Scientists now believe there is hope for the wombats’ survival, partly due to locations being found for the species to live in, back in their old habitat range from centuries ago.

“In the 1980s, there were as few as 35 of the northern hairy-nosed wombat remaining on the planet. Now we have 200,” said Alan Horsup, a scientist with the threatened species unit at the department of the environment and heritage protection (DEHP) in Queensland.

Once the northern hairy-nosed wombat lived throughout a band of arid, sand forest from Queensland through to New South Wales and Victoria. But competition with cattle for grass to eat since the late 18th century has caused the wombats to slowly die out.

Re-wilding started in 2009 when the Queensland government started to translocate 15 of the wombats by air and road, from Epping Forest in central Queensland, to a second site: a 105-hectare eucalyptus forest on part of a cattle property, owned by the Underwood family, near St George in southern inland Queensland. The Underwood family donated the land to the government for the wombats to live in. It was an unusual partnership between a farming family and the government, but one that is working, because of the family’s interest in wombats. New babies (joeys) are expected in mid 2014.

Now a third relocation is being planned and the team is searching for a site of 400 hectares or more of suitable forest with deep, sandy soil.

Horsup explained that having previously just one location at Epping Forest meant that the wombat was extremely vulnerable to disease, fire, flood and attacks by dogs.

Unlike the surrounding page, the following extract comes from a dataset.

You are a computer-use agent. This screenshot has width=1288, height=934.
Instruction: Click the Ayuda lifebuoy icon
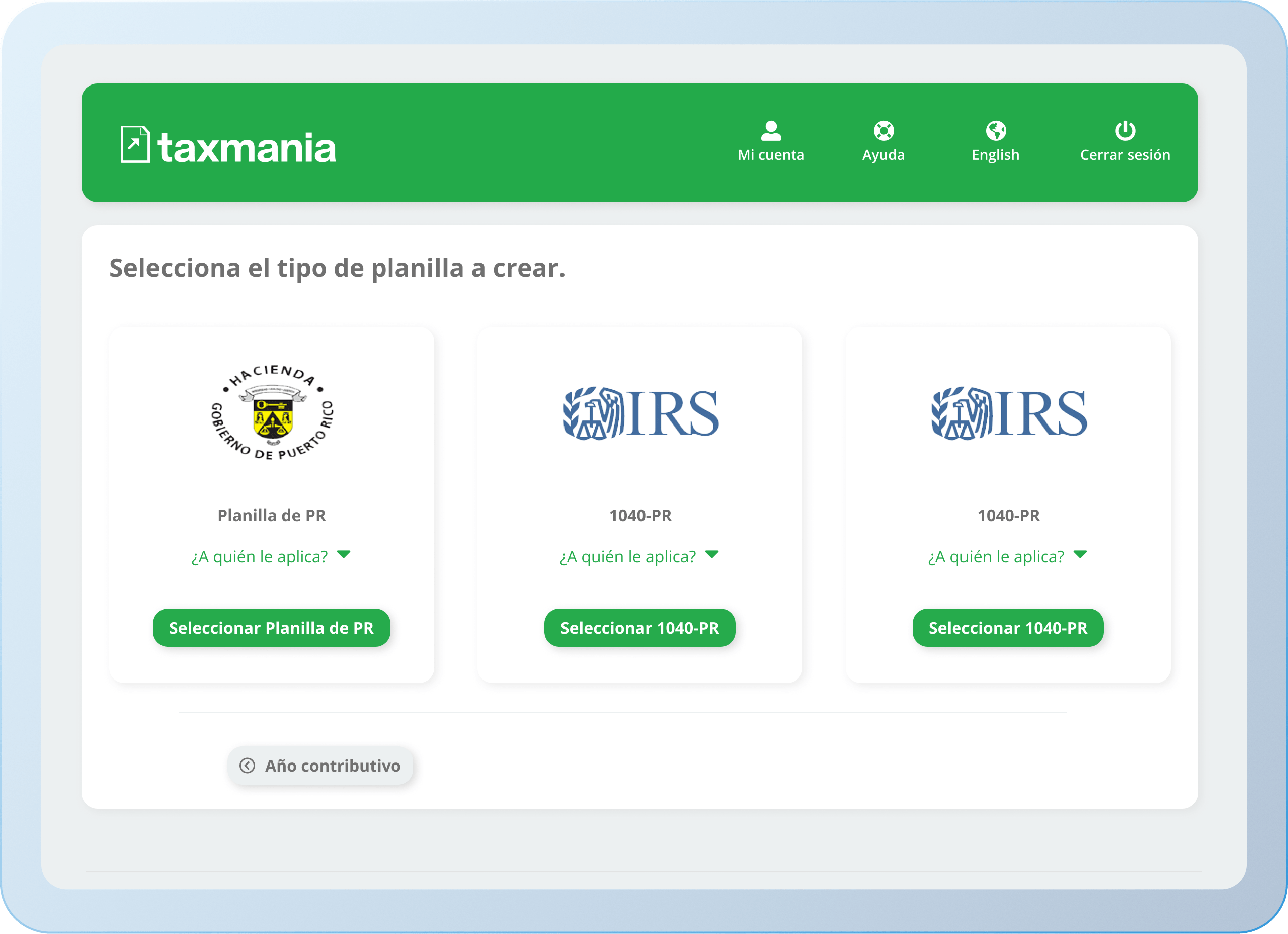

Although re-wilding has been in existence for a few decades it is only recently that conservationists have started to take it more seriously. Part of its growing acceptance is due to conservationists realising that the survival of species depends intrinsically on the survival of ecosystems, while those same ecosystems and species are under unprecedented pressure from climate change and habitat destruction.

In March this year, the International Union for the Conservation of Nature (IUCN) announced that it was compiling a Red List of Threatened Ecosystems alongside its annual species at risk list.

Its success, however, depends not only on suitable habitat but on how the animals cope after being moved.

In the case of wombats, locals turned into diggers themselves, excavating burrows for the marsupials to move into.

“Wombats cannot survive above ground for long, and digging their own burrow requires a lot of energy, so we needed to help them. Burrows are essential for wombats: to regulate the underground temperature and humidity,” said Dave Harper, principal project officer, threatened species, at the department of Environment and Heritage Protection in Queensland. “They are known as the ‘engineers’ of the mammal world, as they dig burrows up to 90 metres long.”

The team used an augur drill — a kind of bulldozer with a large drill on its nose — to create man-made wombat burrows. The wombats then wasted little time in making their own renovations, digging extra chambers.

According to Clive Hambler, an ecologist at the University of Oxford in the United Kingdom, re-wilding is essentially about restoring ecosystems.

“Reintroducing species to ranges they have been driven from in historical times is a key conservation tool,” he said. “It’s particularly important to reintroduce species which are ‘ecological engineers’, such as burrowing wombats, because the way they change the physical landscape benefits so many other species.”

The northern hairy-nosed wombats’ burrows, for example, also act as home to echidnas as well as to pardalote birds.

Hambler describes how re-wilding is essentially about reintroducing missing animals and plants back into a habitat where they once lived, eradicating invasive species and then letting the ecosystem look after itself following the reintroduction.

But wombat conservation is also dependent on the fact that female wombats usually only give birth to one joey every two years and IVF techniques for wombats are still at an extremely rudimentary level.

No northern hairy-nosed wombat now lives in zoos, due to their high levels of stress in captivity.